THE ILLUSTRATED LONDON NEWS. [Jan. 24, 1857.

SKETCHES OF IRISH LIFE.

THE IRISH SCHOOLMASTER.

Amongst the variety of "professors" that practise on the Irish peasantry in the shape of horse and cow doctors, bone-setters, and fairy men, perhaps there is not a more distinguished individual than the Hedge Schoolmaster.

Educated in a seminary similar to that in which he presides, having there acquired all his former preceptor's knowledge, he has either stepped into his shoes on his demise, or set up an establishment on his own account, trusting his success to the favourable opinion the neighbours had formed of his abilities during his years of probation. The Hedge Schoolmaster is, therefore, greatly respected by the peasantry whose children he has undertaken to educate; he is ever a welcome guest at their homes, gets the best "bit and sup" and the warmest corner at their firesides. Here he seems as much at home and more at his ease than the hospitable owner of the domicile he has condescended to visit, and whom he repays by astonishing with his intimate knowledge of past events, gleaned generally from antiquated newspapers: he can even tell of things to come, in a style equal, if not superior, to the prophetic pages of Moore's Almanack, which popular annual he is seldom or ever known to agree with. He is generally, too, a proficient in music, and on Sunday evenings, in the summer time, gives the boys and girls an opportunity of enjoying themselves on "the green" in a jig or country dance to the sounds of his violin. But as human nature is never perfect, even in the wisest of mankind, there is one failing inseparably allied with the hedge Schoolmaster-- he is a little too fond of "the drop;" his indulgence in which, though it occasionally mars his dignity in some respects, is amply atoned for in others; for, as the spirit of the glass ascends to his head, the pent-up larning as quickly escapes from that abode in "words of learned length and thundering sound."

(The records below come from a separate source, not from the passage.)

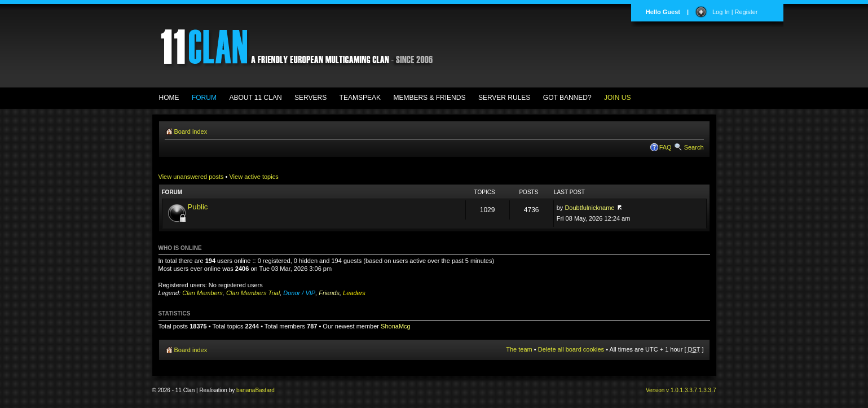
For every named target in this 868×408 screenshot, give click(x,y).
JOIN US (617, 98)
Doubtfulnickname (589, 208)
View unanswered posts (191, 177)
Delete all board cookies (571, 349)
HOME (169, 98)
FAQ (666, 147)
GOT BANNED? (567, 98)
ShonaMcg (395, 326)
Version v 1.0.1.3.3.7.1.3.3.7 (681, 390)
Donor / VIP (299, 293)
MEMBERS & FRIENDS (429, 98)
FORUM (204, 98)
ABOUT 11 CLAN (255, 98)
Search (694, 147)
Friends (329, 293)
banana (245, 390)
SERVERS (310, 98)
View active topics (253, 177)
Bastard (265, 390)
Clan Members (202, 293)
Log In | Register (735, 12)
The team (519, 349)
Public (198, 207)
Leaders (354, 293)
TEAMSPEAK (360, 98)
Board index (191, 131)
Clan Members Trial (253, 293)
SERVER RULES (504, 98)
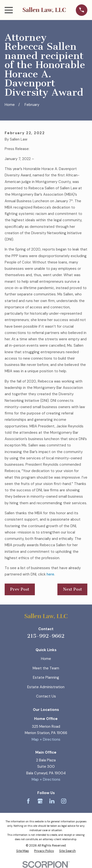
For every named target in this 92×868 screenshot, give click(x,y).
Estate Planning (46, 677)
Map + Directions (46, 739)
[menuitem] (23, 851)
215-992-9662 (46, 636)
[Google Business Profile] (40, 801)
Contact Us (46, 696)
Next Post (72, 589)
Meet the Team (46, 668)
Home (46, 659)
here (50, 574)
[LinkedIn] (52, 801)
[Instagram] (64, 801)
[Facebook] (28, 801)
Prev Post (20, 589)
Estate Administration (46, 687)
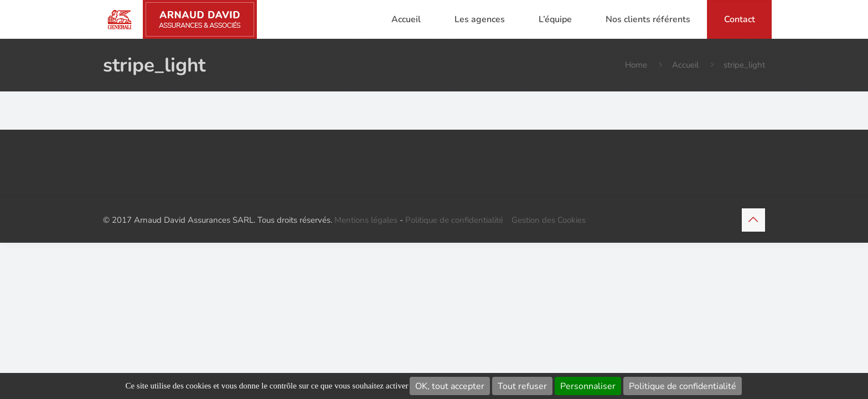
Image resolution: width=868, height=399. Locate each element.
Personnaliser (588, 386)
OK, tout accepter (450, 386)
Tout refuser (522, 386)
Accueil (685, 65)
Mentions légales (366, 220)
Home (636, 65)
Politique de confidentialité (683, 386)
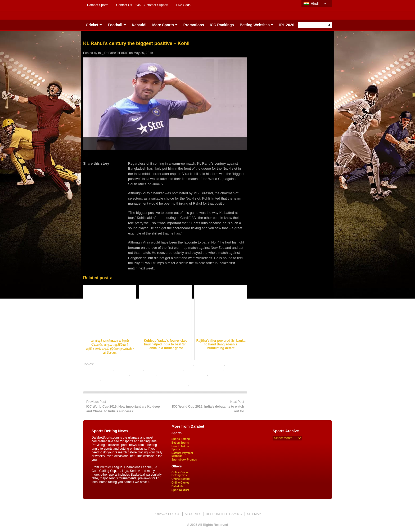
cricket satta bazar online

Now there may be, as is often the case, a rival schoolmaster in the adjacent village, and he too, either by accident or design, might be present on one of those festive occasions. The meeting of those worthies is as "Greek to Greek." No two gamecocks could regard each other more fiercely, and the encounter of wits is often as decisive and deadly. Here lies the Hedge Schoolmaster's real danger. If in the opinion of the excited company he is put down in the discussion, even on such a point as the "Irish tutor" puzzled the great Dr. O'Toole, when he asked him the exact position Ballyragget occupied on the globe, his fame is gone. The cry is up through the country, "The master was beat in the 'larnin';'" and in a day or two the schoolmaster is literally "abroad," his grove deserted, and his pupils fled to his more witty or accomplished rival.